▶ What to work on
Please repeat, exactly as written, every line from the one containing "Where should I" through the last line of the records, both included, and leave out any pictures.

[Stored records]
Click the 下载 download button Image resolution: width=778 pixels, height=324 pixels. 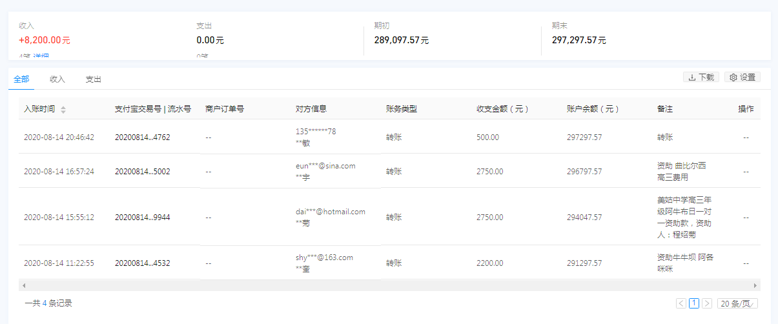tap(701, 77)
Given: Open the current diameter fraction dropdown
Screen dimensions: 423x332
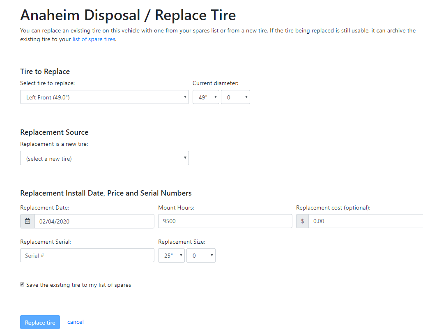Looking at the screenshot, I should [x=235, y=97].
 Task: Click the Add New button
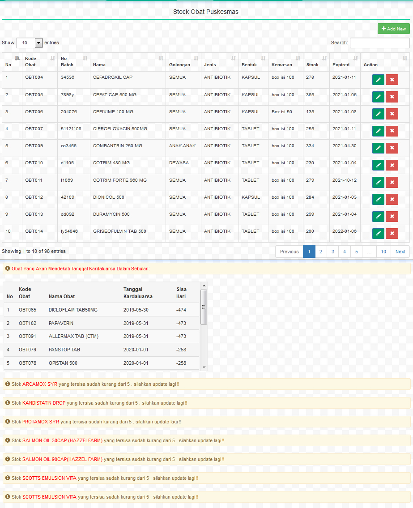tap(393, 29)
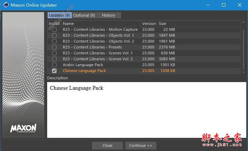Uncheck the Chinese Language Pack checkbox

(x=54, y=71)
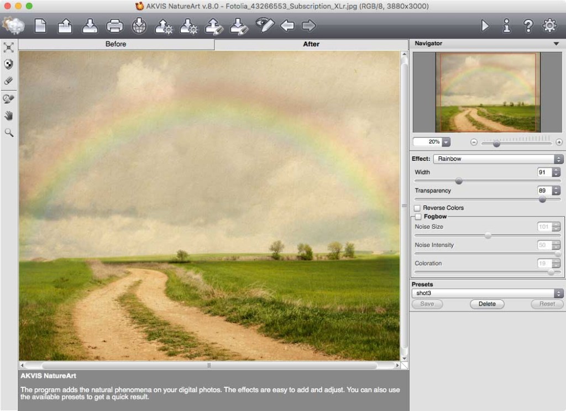Collapse the Navigator panel arrow
Image resolution: width=566 pixels, height=411 pixels.
(556, 44)
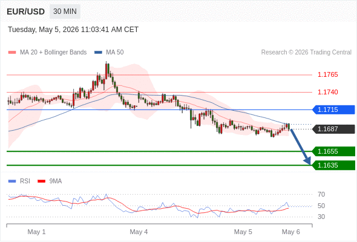
Task: Click the EUR/USD pair title
Action: tap(26, 11)
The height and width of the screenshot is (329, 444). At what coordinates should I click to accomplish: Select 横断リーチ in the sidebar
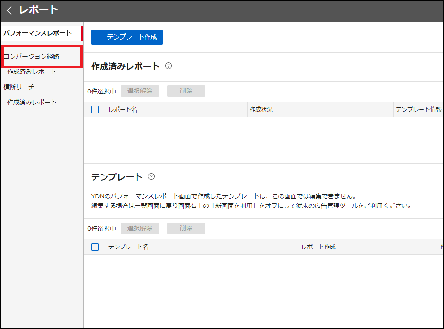(19, 87)
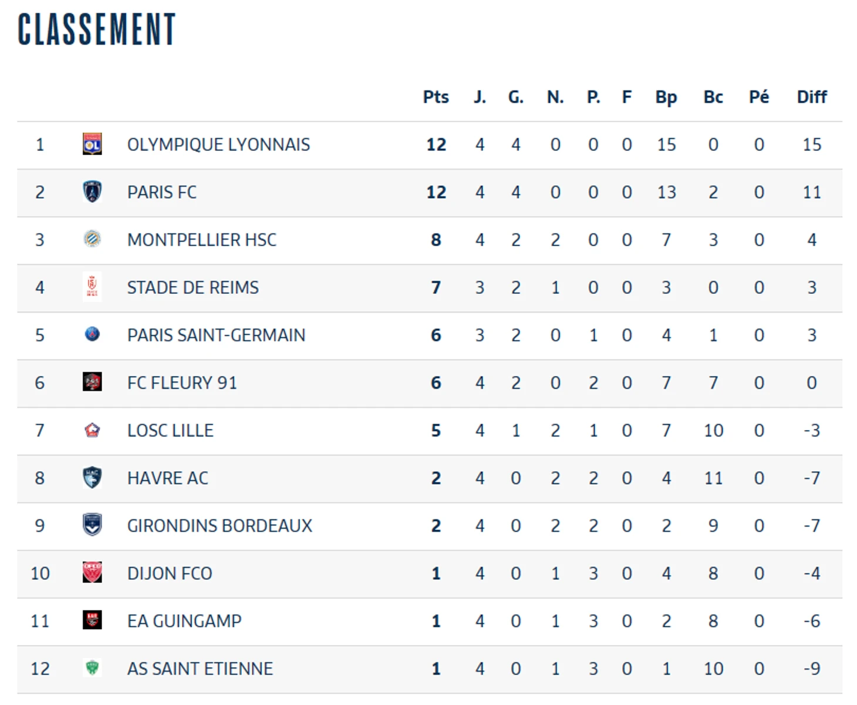Click the FC Fleury 91 crest
The height and width of the screenshot is (705, 857).
coord(92,382)

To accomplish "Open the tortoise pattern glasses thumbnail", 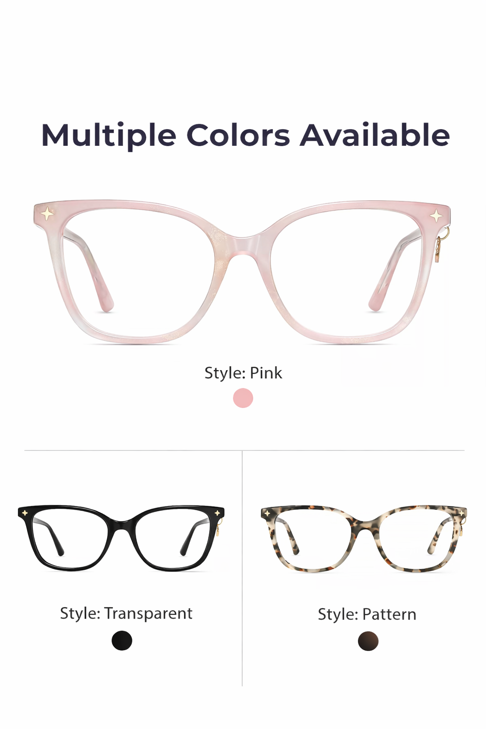I will pos(364,539).
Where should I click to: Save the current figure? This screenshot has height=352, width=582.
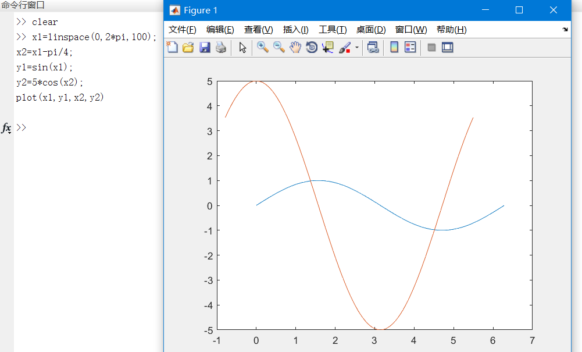(x=205, y=48)
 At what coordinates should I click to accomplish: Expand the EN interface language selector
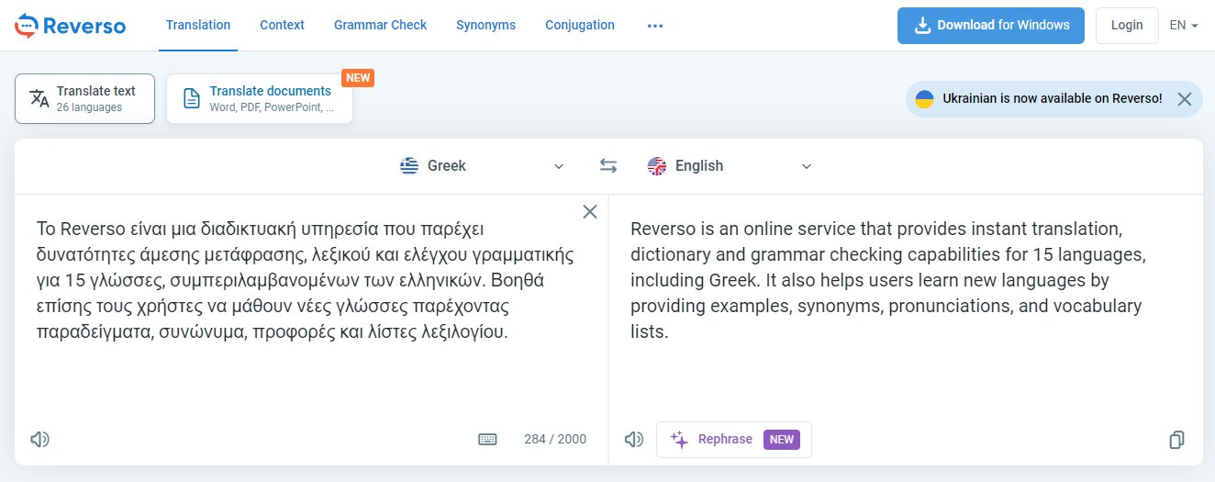[1184, 26]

▶ Worked solution
Where should I click to: Save the current figure? This screenshot has height=352, width=582.
(x=205, y=48)
 At what coordinates should I click to accomplish: Expand the EN interface language selector
[1184, 26]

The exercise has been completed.